Billionaire investor Carl Icahn, saying he doesn’t “like” or “respect” fellow hedge-fund manager William Ackman, criticized the way Ackman publicized a bet that shares of Herbalife Ltd. would decline.
“You don’t go out and get a room full of people to badmouth the company,” Icahn said in an interview with Trish Regan on Bloomberg Television’s “Street Smart.” “If you want to be in that business, why don’t you join the SEC,” Icahn added, referring to the U.S. Securities and Exchange Commission.
Ackman said in a telephone interview he would wait to comment until he sees Icahn’s interview himself. He said he would “absolutely want to respond to that kind of thing,” based on what he’d been told.
Pershing Square Capital Management LP, Ackman’s New York- based hedge-fund adviser, sold short more than 20 million shares of Herbalife common stock, the money manager said at the Sohn Investment Conference on Dec. 20. Ackman’s short position in the maker of weight-loss and nutritional supplements would have had a market value of about $747 million, based on Herbalife’s closing share price on Dec. 19, the day before he disclosed the position.

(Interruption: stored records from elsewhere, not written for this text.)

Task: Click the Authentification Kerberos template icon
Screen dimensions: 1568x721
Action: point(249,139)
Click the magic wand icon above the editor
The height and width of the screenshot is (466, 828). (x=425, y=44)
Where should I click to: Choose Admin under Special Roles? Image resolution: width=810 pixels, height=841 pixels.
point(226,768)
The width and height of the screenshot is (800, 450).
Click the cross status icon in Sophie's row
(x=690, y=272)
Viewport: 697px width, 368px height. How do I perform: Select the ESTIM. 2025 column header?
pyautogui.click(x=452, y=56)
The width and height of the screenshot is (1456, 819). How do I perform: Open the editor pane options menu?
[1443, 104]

During the conference, Ackman said he had turned over more than a year’s worth of research to the U.S. Federal Trade Commission that supports his contention that Herbalife is a pyramid scheme. Ackman also said he would give any profits from the short sale to charity, an announcement Icahn questioned in the TV interview.
“Is he giving the money he makes for all his limited partners to charity?” Icahn said. If his investors profit, Icahn added, Ackman “becomes famous” and “gets more money in” for new hedge funds.

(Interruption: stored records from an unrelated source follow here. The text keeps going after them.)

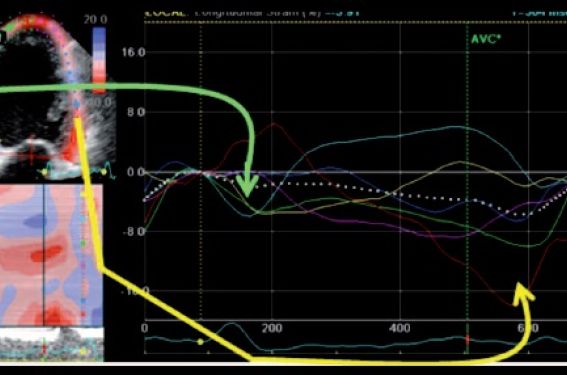Click the blue segment dot on myocardium
Screen dimensions: 567x375
point(76,104)
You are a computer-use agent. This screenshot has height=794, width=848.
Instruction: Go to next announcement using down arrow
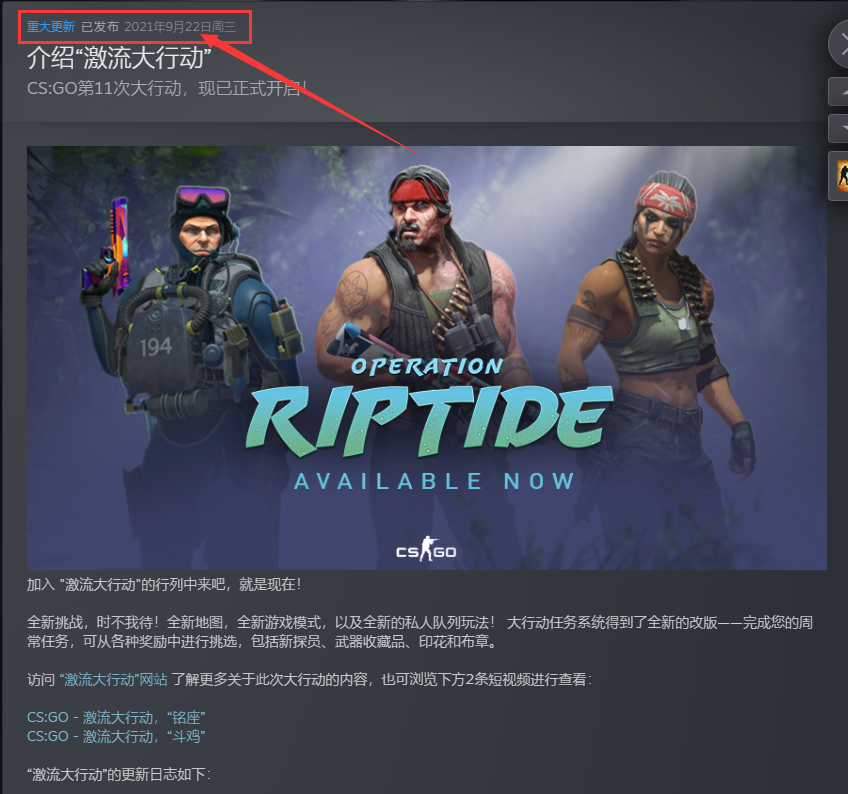(839, 128)
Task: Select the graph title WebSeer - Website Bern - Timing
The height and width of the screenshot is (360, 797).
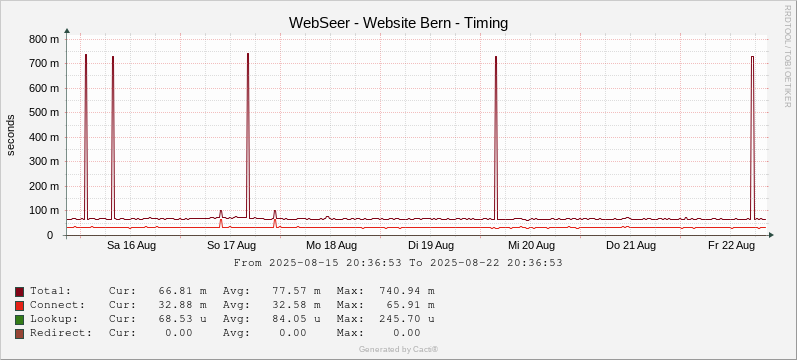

Icahn, like Ackman, shorts stocks he deems overvalued, including previous bets against wallboard manufacturer USG Corp. and insurer Conseco Inc. In a short sale, an investor sells borrowed shares in anticipation the price will drop, providing a profit when the trade is closed out.
Icahn and Ackman also are both activist investors who take stakes in companies they deem underperforming and then push for changes designed to boost the targets’ share price.
The two spent seven years in court fighting over $4.5 million tied to a company called Hallwood Realty Partners LP, the New York Times reported in November 2011.